4/ Antioxidant property of carotenoids:
When you consume foods done at high temperature (deep fried, broiled, grilled, baked at high temperature) tend to leave behind free radicals when the foods are processed. These free radicals function very much as carcinogens, which cause damage to healthy cells. When you finish with your workout, your muscles are actually similar to a battle field with a lot of damages left behind. Through exercise, free radicals are brought upon. Free radicals and their chain reaction are the pathway to cellular damages which are the pathway to cancer, aging, and many diseases. Antioxidants are part of the body self defense system that interact with the chain reactions initiated by free radicals.
So, vitamin A is not an antioxidant, but the carotenoids which is one of the 2 forms of vitamin A in foods, act as antioxidant. Since carotenoids are abundant in plants (spinach, kale, carrot, sweet potato, etc…), it may be better to obtain both nutritional value of vitamin A and antioxidant while not wrecking your calories with vitamin A (retinoids) coming from animal sources. It’s no brainer that animal sources always have more calories and possibly less nutrient dense per weight compared to plant sources.
Carotenoids have many forms, too. However, beta-carotene seems to have highest antioxidant activities and also easier to be converted to retinoids. Carrot is probably the most popular source of beta-carotene. After all, carrots and beta-CAROTene have something in common, don’t they?
5/ Good food sources:
All fruits have certain amount of vitamin A in the form of carotenoids. Many vegetables also are rich sources of vitamin A, such as sweet potatoes, pumpkins, bok toy, spinach, beet greens, and of course carrots. Usually, if you consume a portion of 150 g of these vegetables and have no health issue preventing carotenoids to retinoids, you should be able to get all health benefits of vitamin A.

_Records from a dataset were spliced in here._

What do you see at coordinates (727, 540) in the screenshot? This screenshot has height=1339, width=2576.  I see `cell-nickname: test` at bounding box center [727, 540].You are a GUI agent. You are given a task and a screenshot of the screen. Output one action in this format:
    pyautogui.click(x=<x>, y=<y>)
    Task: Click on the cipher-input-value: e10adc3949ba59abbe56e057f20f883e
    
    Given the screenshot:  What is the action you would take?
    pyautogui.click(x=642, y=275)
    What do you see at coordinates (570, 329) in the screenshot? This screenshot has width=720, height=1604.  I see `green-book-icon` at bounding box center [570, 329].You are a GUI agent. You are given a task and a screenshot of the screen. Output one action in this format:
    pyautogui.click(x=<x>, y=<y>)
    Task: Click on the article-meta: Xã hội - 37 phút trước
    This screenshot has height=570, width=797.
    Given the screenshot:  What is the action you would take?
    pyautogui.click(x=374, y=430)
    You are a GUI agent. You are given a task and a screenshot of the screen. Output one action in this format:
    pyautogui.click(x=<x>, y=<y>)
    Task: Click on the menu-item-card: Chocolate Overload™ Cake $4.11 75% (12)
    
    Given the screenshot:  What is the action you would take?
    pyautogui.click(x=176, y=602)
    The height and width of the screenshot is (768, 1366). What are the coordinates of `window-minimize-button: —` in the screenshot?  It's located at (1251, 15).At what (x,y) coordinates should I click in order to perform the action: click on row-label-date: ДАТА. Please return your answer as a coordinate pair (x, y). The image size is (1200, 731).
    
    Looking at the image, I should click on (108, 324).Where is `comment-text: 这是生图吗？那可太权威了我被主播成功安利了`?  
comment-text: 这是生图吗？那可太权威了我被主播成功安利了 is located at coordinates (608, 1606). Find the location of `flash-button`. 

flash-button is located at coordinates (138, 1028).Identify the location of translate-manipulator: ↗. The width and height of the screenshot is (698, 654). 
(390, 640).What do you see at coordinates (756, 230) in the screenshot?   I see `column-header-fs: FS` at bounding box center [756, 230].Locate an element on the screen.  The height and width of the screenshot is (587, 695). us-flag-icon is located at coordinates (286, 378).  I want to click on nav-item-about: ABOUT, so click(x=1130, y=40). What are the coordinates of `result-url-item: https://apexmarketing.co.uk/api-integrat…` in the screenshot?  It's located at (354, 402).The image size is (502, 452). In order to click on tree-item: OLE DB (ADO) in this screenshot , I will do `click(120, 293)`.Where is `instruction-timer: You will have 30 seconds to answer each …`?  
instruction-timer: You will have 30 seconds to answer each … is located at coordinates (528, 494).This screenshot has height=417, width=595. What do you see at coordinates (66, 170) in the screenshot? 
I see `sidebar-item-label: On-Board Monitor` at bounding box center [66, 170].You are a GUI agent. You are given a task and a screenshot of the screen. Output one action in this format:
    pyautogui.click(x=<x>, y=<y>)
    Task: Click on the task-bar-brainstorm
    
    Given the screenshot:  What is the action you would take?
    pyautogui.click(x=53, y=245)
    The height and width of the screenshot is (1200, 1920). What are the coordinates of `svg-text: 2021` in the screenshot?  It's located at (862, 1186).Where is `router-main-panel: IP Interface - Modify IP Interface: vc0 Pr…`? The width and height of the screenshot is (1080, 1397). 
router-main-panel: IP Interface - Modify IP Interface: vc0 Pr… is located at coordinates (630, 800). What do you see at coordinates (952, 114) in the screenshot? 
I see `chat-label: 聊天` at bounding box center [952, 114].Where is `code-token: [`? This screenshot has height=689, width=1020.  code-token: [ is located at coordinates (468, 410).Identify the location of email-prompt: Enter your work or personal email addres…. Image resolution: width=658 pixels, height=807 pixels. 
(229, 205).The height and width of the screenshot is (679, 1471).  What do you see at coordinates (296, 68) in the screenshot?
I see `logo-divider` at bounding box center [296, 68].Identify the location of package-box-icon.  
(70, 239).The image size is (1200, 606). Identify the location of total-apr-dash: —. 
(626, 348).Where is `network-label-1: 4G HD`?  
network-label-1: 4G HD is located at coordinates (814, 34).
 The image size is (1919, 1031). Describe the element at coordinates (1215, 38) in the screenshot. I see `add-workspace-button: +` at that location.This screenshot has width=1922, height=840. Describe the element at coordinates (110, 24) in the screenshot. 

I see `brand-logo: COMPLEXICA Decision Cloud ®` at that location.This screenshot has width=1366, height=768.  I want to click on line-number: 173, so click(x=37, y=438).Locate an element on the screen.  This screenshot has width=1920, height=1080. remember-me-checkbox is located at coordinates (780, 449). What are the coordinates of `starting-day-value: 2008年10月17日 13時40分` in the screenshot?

|Baked sweet potatoes, with skin on,||200g||1096 mcg|
|Cooked pumpkin||125 g||1007 mcg|
|Carrot juice||125mL||966 mcg|
|Cooked carrots||60 g||653 mcg|
|Raw carrots||120 g||1000 mcg|
|Beet greens, steamed||60 g||566 mcg|
|Cooked bok choy||30 g||190 mcg|
|Cooked turnip greens or collard greens||60 g||406-516 mcg|
|Romaine Lettuce||60 g||258 mcg|
|Red bell pepper||60 g||468-505 mcg|
|Cooked spinach||125 g||498 mcg|
|Note: It’s better to eat a variety of vegetables to get the most nutrients|
Vitamin A in the form of retinoids is abundant in certain animal sources. The best source is liver, followed by shrimp and egg yolk. However, I personally will not rely on liver, shrimp and egg yolk as my main source of vitamin A, primarily because they contain lots of cholesterol. Animal organs seem to find their way to many Asian cuisine, including Vietnamese cuisine. I admit I love organ meat, but I’ll just look at them as treats. I can’t recall when the last time I ate organ meat.